I'd like to thank Val Lopez, and Ed Ketchum, of the Amah Mutsun, for granting me the information that helped trace our roots.
'This series of photographs were inspired by Ohlone Tribal Chair Tony Cerda, and Mike Oliva, who were the first Ohlone community members to invite me, well - really, questioned me, if I was a photographer and filmmaker, why was I not documenting my own tribal community?' I was very grateful for their encouragement, and, really, what I felt was the permission, to document my own community's cultural revival, since I was only just starting to learn my own cultural and family history myself. Many women in the community, like Terry Reynaga, Charlene Sul, Ann Marie Sayers and Corrina Gould, also encouraged me to honor my relatives, and taught me that each film, photograph and installation, like a shell on our necklaces, is a prayer, a contribution to the overall larger Ohlone community, history and revitalization. My entire creative career shifted as a result. It very meaningful to go through the editing process, to go back and see how the work developed as my family history was revealed also over time.'
To Patrick Orozco and Rosemary Cambria, for all you sacrificed and gave.
Now that I have walked this road a bit, I wanted to share a selection from the body of work that came out of the process. This 'assignment' was much more than an assignment for me, and I reflect on that personal reconciliation process that came from learning and deeply understanding the history of my relatives. Its one thing to read a document, its quite another to actually develop contemporary relationships with people who survived, and today, we are forging new relationships, in honor of our ancestors, and what they went through.

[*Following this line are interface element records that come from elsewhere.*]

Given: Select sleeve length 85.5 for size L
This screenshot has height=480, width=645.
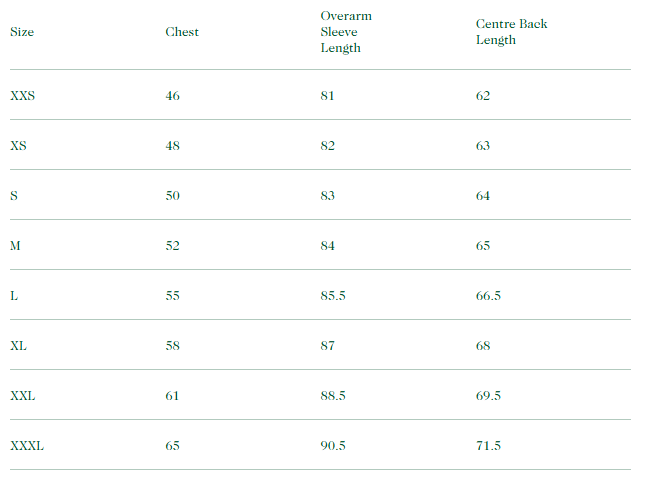Looking at the screenshot, I should (x=333, y=296).
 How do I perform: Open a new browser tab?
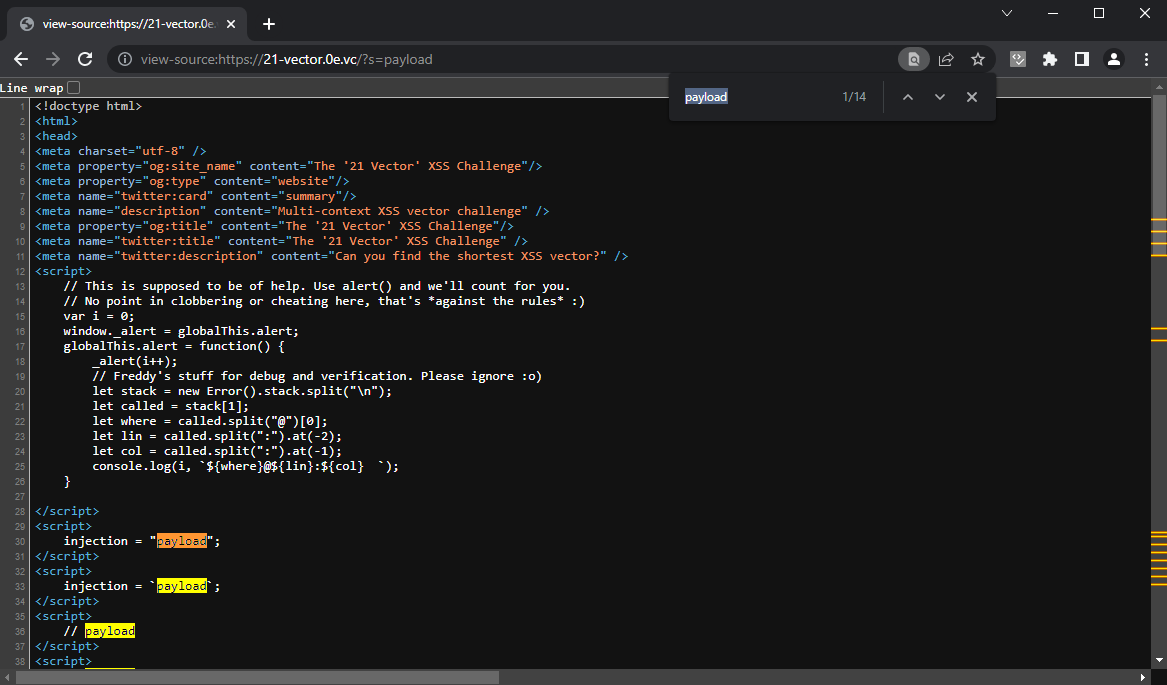[x=268, y=24]
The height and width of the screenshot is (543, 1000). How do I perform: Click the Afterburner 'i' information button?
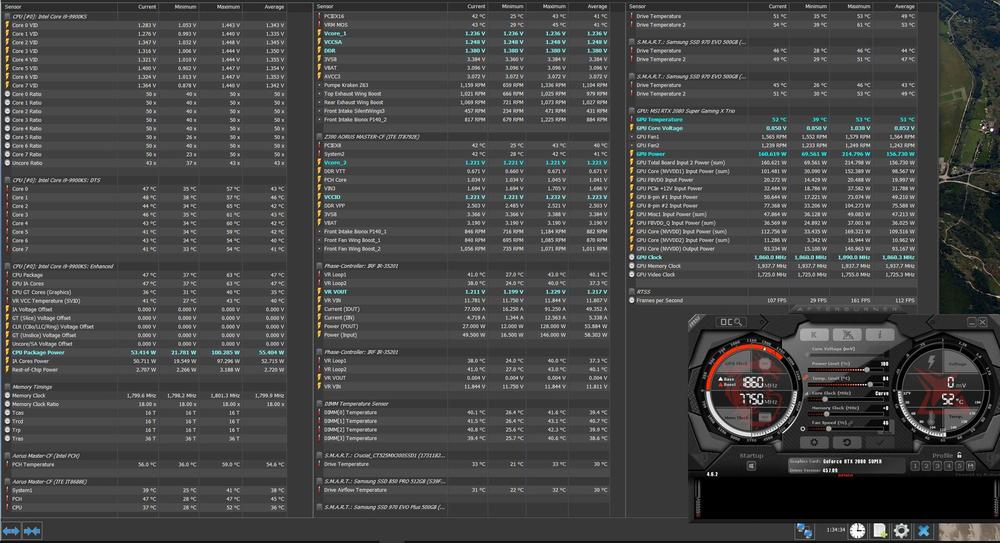point(879,334)
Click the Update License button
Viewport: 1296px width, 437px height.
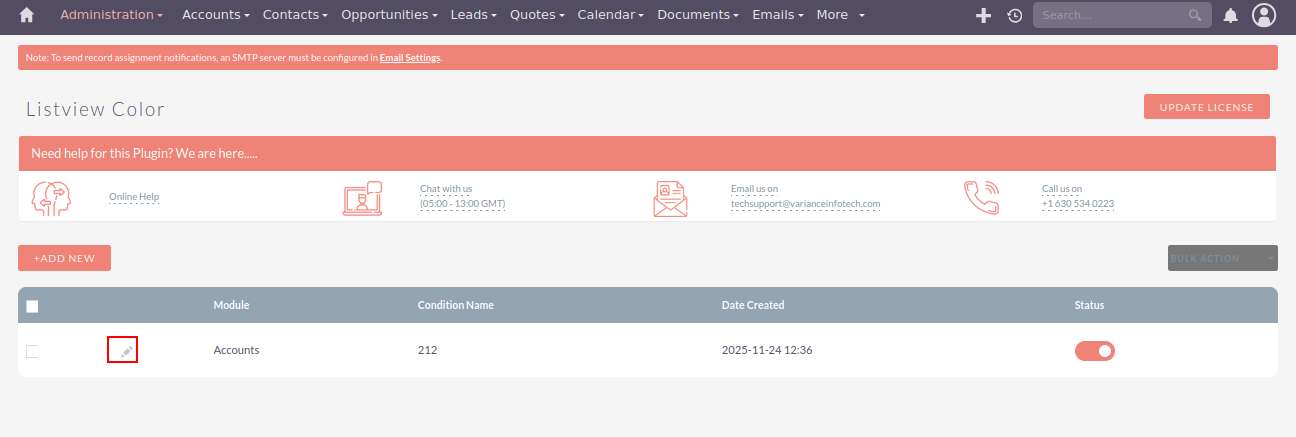click(x=1206, y=107)
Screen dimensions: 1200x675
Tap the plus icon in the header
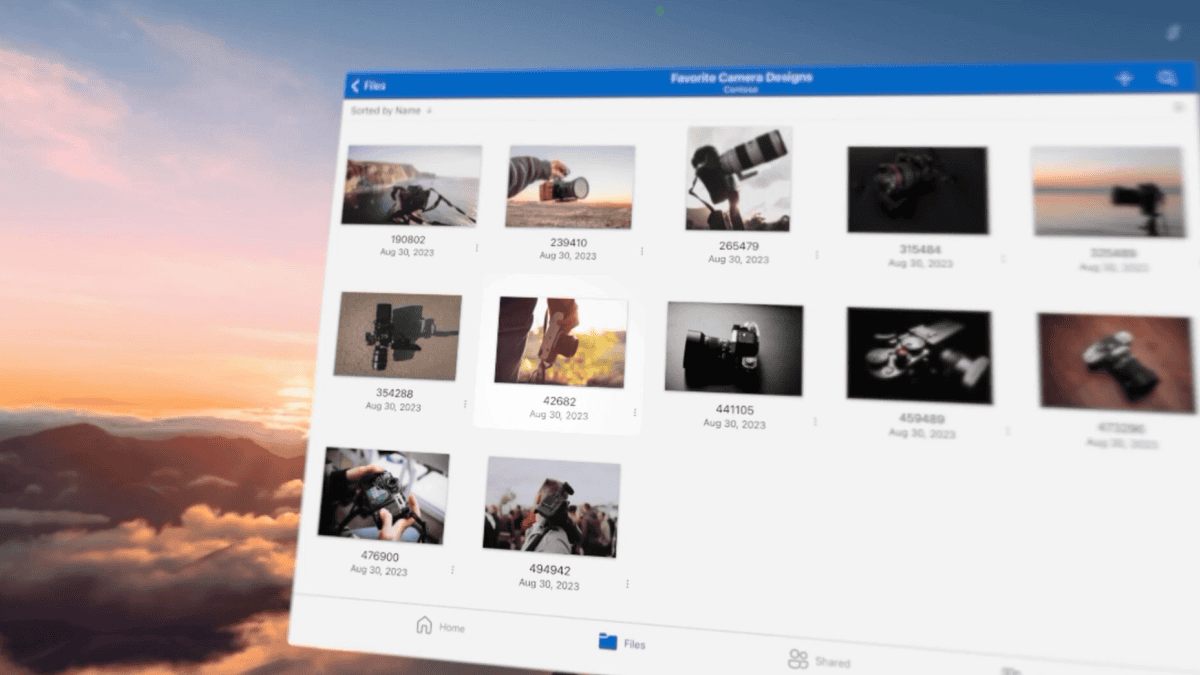pos(1123,78)
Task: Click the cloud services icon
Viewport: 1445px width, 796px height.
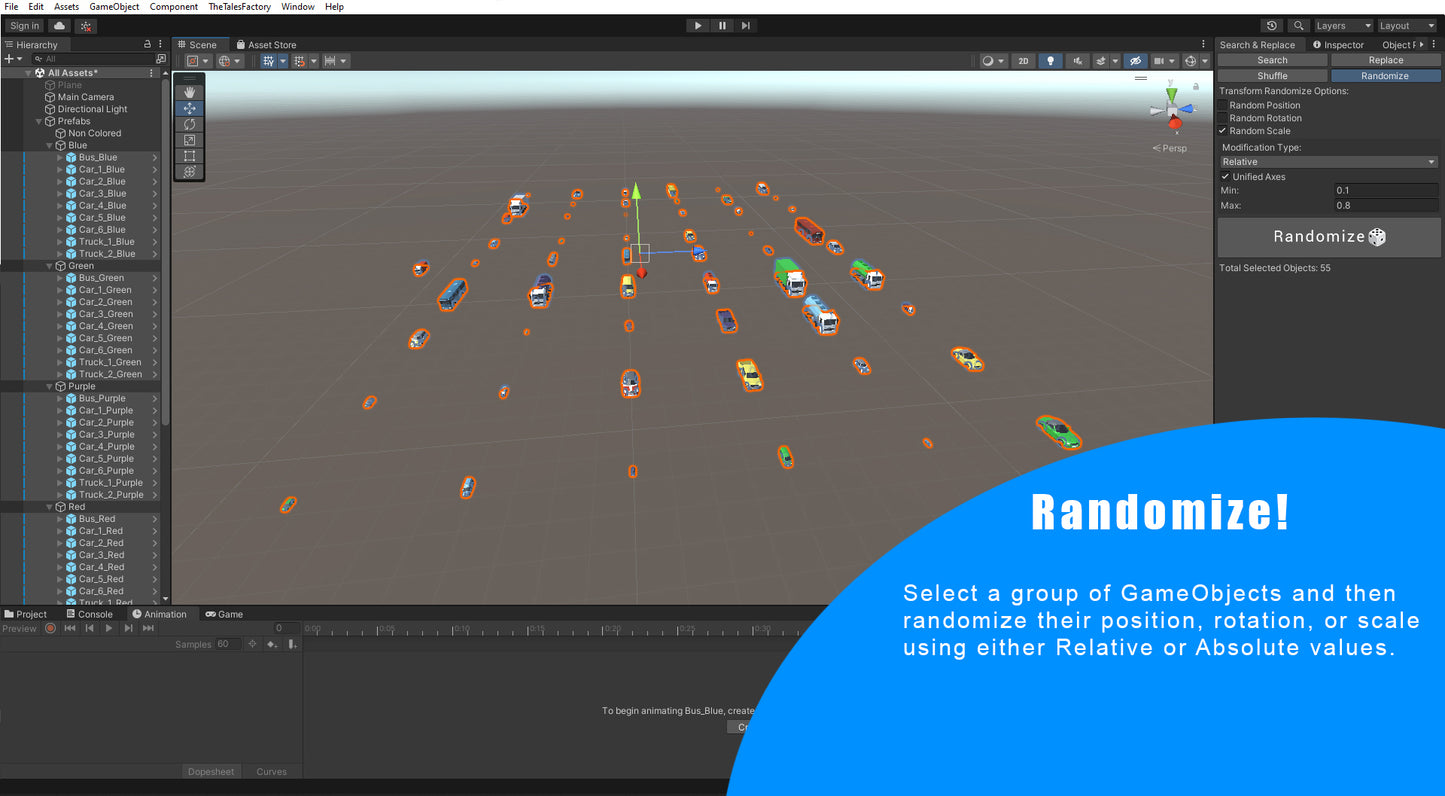Action: tap(60, 26)
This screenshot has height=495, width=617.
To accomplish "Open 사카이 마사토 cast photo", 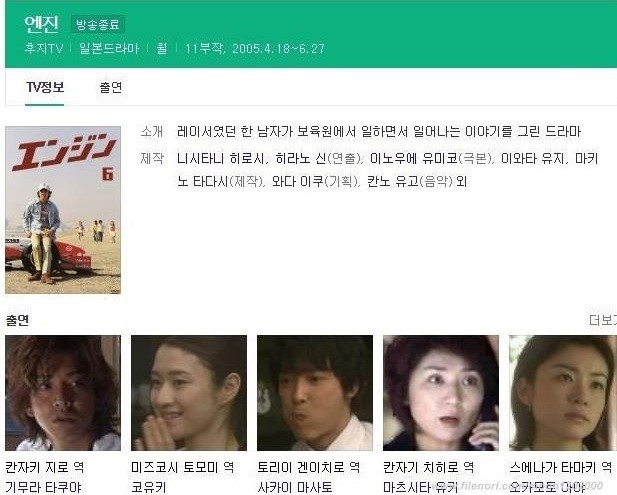I will pyautogui.click(x=315, y=393).
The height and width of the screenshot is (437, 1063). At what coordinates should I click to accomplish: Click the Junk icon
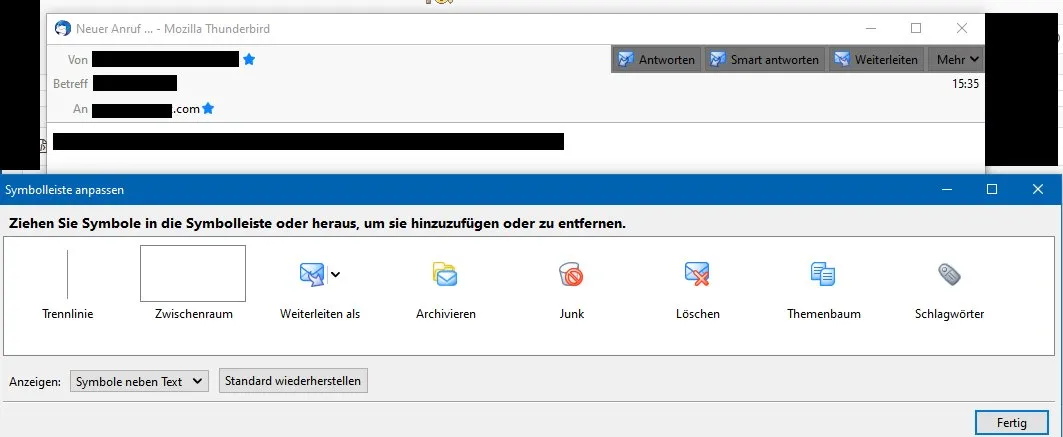click(571, 274)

Many people - within the community, and outside - have supported my work over these years, and I hope they will feel honored with the result of the support for the creative impulses that merged with ancient callings. After all, I am Homebound by Sea.'
After working in Mexico City from 1993-2001, photojournalist Catherine Herrera returned to northern California. The professional journalism field was shifting, and as a single mom, Catherine had to shift her focus too, moving into documentary production. In 20013, Catherine Herrera photographed several articles for San Francisco's 'The Potrero View' while working with private clients to document on assignment.
The Northern California Ohlone/Native American Contemporary Life feature series is a collection from the 2001-20014 article. Catherine Herrera exhibits images from the series in collaboration with tribal governments, as well as international and U.S. galleries, cultural centers, museums, and, alternative venues.